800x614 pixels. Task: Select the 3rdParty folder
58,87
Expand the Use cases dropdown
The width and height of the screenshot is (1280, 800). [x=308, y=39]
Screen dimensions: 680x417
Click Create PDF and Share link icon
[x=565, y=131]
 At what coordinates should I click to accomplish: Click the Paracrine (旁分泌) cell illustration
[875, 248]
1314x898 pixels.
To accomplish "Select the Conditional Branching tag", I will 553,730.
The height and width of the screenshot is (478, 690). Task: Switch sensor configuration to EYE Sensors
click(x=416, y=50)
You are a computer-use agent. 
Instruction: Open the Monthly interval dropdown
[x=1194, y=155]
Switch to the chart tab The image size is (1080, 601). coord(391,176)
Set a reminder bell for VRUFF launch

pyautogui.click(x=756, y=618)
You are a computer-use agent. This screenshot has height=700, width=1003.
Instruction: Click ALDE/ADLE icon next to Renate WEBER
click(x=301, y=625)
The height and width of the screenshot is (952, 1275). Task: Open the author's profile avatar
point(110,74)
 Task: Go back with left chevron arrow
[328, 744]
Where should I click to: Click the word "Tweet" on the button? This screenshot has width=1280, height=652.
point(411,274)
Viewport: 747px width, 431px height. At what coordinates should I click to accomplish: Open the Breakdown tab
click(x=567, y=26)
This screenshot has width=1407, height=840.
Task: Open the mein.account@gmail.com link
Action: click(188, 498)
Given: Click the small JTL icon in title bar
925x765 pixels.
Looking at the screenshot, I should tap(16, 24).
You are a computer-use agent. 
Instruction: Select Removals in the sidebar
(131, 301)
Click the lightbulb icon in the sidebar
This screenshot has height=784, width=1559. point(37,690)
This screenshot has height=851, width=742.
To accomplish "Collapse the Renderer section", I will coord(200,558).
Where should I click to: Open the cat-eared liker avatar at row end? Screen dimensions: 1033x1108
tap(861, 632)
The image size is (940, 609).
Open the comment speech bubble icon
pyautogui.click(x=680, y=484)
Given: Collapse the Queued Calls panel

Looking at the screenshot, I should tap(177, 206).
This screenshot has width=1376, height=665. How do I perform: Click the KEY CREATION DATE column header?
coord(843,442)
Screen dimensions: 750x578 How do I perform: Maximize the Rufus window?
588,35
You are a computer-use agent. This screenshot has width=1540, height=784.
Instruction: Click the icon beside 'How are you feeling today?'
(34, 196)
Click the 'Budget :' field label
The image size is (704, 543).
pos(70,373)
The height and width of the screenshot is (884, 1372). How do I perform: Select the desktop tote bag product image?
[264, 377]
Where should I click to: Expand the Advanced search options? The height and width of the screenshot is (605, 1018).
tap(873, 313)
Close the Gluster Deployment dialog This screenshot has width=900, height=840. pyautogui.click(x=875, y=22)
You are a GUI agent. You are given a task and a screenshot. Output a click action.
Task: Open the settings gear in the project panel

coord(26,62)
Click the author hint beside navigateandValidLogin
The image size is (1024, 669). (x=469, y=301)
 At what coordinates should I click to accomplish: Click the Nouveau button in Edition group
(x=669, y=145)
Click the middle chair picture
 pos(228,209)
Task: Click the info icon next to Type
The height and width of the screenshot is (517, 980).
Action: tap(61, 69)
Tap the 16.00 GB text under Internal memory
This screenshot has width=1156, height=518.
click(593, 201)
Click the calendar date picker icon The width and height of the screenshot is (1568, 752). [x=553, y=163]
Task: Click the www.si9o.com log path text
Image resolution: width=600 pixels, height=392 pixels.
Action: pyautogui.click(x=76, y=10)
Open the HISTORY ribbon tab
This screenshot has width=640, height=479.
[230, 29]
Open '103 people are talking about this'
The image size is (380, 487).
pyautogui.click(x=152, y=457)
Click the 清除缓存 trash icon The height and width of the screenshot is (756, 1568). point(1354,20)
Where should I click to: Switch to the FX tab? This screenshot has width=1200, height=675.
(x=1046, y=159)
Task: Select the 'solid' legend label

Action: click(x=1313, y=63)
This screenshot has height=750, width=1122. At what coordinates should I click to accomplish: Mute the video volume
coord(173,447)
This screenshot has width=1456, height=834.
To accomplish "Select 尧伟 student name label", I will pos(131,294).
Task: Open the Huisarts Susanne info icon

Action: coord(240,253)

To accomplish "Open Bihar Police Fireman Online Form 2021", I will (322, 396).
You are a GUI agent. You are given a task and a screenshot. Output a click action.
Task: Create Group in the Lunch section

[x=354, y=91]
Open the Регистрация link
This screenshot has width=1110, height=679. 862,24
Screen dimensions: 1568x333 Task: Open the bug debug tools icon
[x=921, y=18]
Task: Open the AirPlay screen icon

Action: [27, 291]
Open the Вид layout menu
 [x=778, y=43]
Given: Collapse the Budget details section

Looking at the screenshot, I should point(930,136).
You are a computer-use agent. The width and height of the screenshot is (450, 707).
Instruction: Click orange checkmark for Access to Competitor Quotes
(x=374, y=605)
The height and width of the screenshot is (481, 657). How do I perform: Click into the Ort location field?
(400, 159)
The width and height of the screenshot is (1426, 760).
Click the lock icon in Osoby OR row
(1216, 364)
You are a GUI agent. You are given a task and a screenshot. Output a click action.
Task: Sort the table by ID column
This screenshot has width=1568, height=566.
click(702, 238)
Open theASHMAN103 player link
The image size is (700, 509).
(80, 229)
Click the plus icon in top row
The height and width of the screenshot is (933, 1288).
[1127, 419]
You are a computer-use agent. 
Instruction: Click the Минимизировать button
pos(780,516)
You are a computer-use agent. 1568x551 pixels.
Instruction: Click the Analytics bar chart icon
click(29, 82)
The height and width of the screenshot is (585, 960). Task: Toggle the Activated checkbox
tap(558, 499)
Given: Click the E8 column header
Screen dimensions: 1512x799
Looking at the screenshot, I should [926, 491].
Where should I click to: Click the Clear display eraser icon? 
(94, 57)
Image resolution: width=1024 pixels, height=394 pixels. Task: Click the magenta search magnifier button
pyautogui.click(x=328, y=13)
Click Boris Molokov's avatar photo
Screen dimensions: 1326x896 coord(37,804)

★ ★ ★ ★ ★ ★ ★

Copy each line of the listing that holds the word "will".

To accomplish "Select the Conditional Branching tag", I will 553,730.
To accomplish "Collapse the Renderer section", I will coord(200,558).
To accomplish "Select 尧伟 student name label", I will pos(131,294).
To accomplish "Open Bihar Police Fireman Online Form 2021", I will (322, 396).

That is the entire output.